Because the plot isn’t good enough, this movie does whatever it takes to fill time. There’s a nightclub scene of a stand-up comedian making fun of gays and does a Peter Falk impersonation. Then there’s a boring five-minute long b/w nightmare scene basically featuring a guy walking around by the beach. Another long and drawn-out scene in a seedy area of Hollywood, which we know is seedy because it keeps showing signs for “Club 69: Delicious Girls” (!), the “Sexual Catharsis Center” (!!) and the “Institute of Oral Love” (!!!), is simply an excuse to include the film’s sole topless scene (courtesy of Natasha, who was smart enough not to provide her last name).
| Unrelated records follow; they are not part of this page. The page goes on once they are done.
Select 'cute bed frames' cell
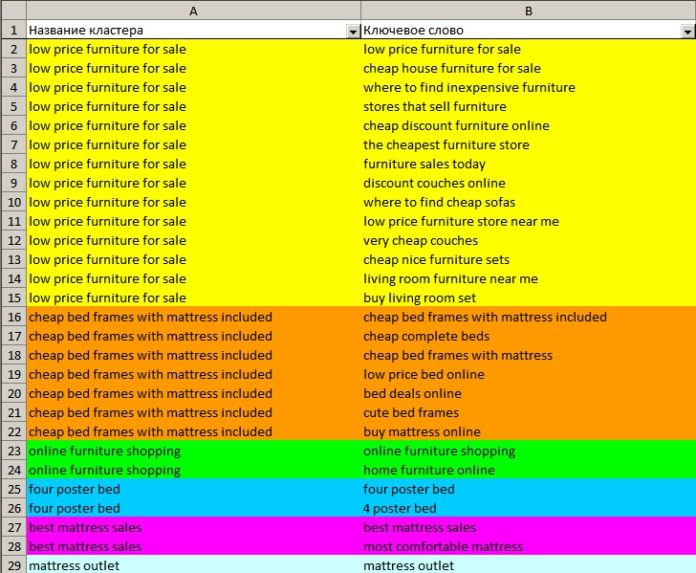This screenshot has width=696, height=573. (x=411, y=412)
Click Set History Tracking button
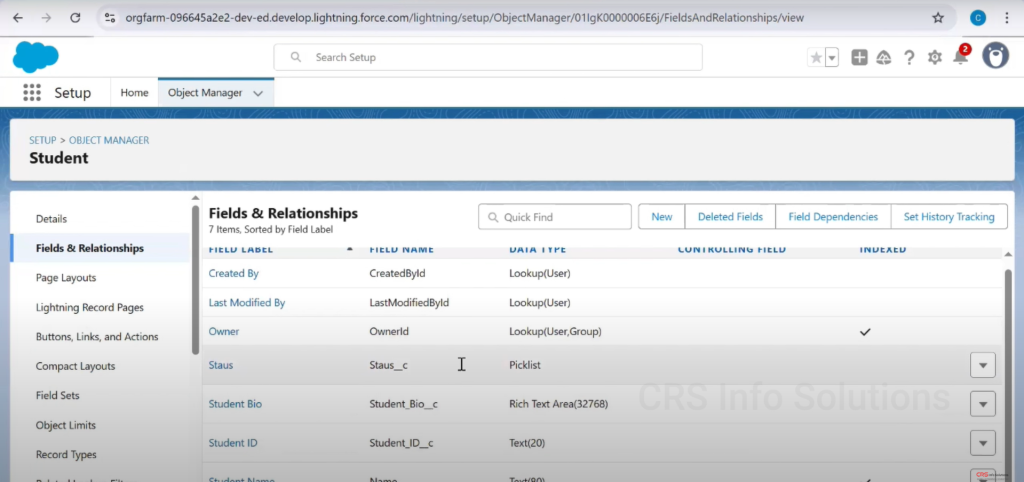Viewport: 1024px width, 482px height. [948, 217]
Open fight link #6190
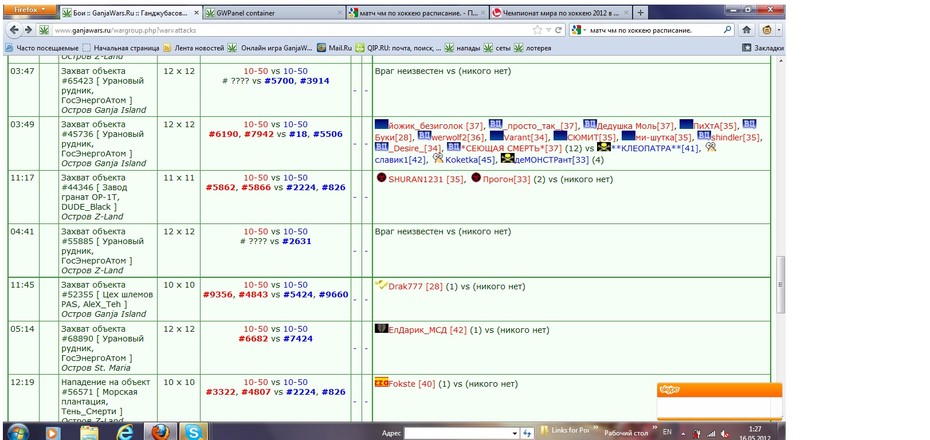The height and width of the screenshot is (440, 930). 223,134
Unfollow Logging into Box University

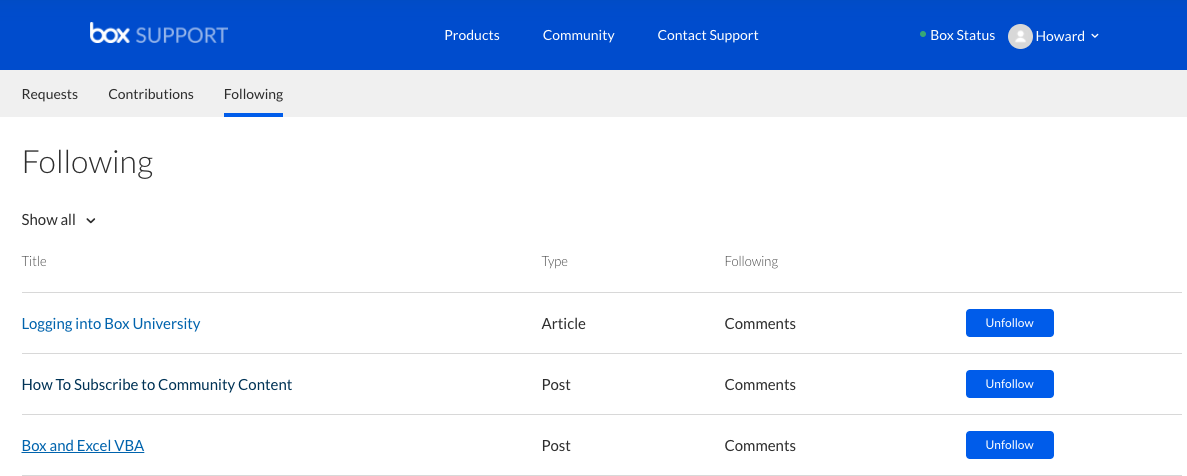pyautogui.click(x=1009, y=323)
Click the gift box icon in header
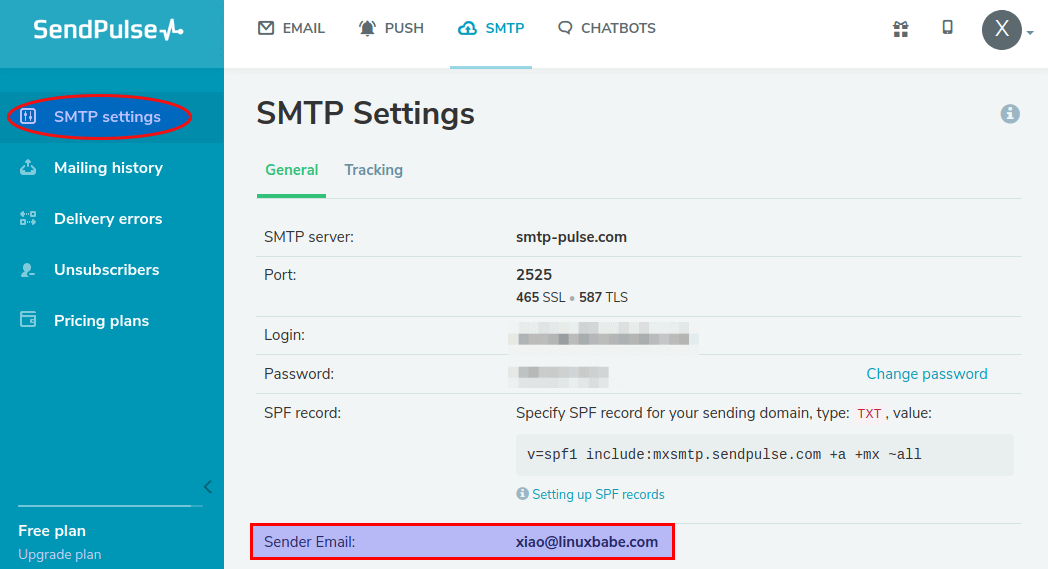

And let’s not forget the useless scenes of a detective (J. Arthur Craig) investigating the murders who seldom crosses into the same frame with any of the main actors.
After the movie ends (thank you Jesus!), Lee tells a story about shamans changing the weather. "Gordon"/Guerdon Trueblood (the director of THE CANDY SNATCHERS and also the cinematographer of this one) shows up at the very end, and his son is also in it for a second. And so is an actor named Ed Wood. Nah, couldn’t be!
★
4 comments:
Wow!This film has a notorious history due basically to Lee's role. I never really knew the plot! I might have to check this out soon. Ed Wood has a credit? Seems late in his life to have been associated even with something like HMM but ya never know. Especially if his credit was something like "angora sweater supplier"!
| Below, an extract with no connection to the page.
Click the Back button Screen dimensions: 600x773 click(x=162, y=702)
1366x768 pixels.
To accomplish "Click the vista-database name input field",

It's really bad, and not in a very enjoyable way in my opinion. Might be worth checking out to see Lee for a few minutes, but other than that it's pretty awful. The Ed Wood in the credits probably isn't THE Ed Wood. I don't remember seeing him anywhere in the film and in the end credits his character name isn't even given, though when I checked on IMDb the person played a photographer which means it was probably a guy at one of the crime scenes for about 10 seconds who doesn't even have any dialogue. So probably not the same guy. Ha @ angora sweater!
This was a standard at the drive-ins in, and around, Detroit in my youth. Back then we could drink at eighteen, and a drive-in was a great place to get drunk, this was pre-MADD mind you, and I must of seen this movie a half dozen times, and not amount of alcohol ever made the movie watchable. Except for one actor, this was the end-all to be-all for every actor's career.
Awful indeed! Hard to imagine what the fate of this one would have been had they not had the Christopher Lee footage to tack on.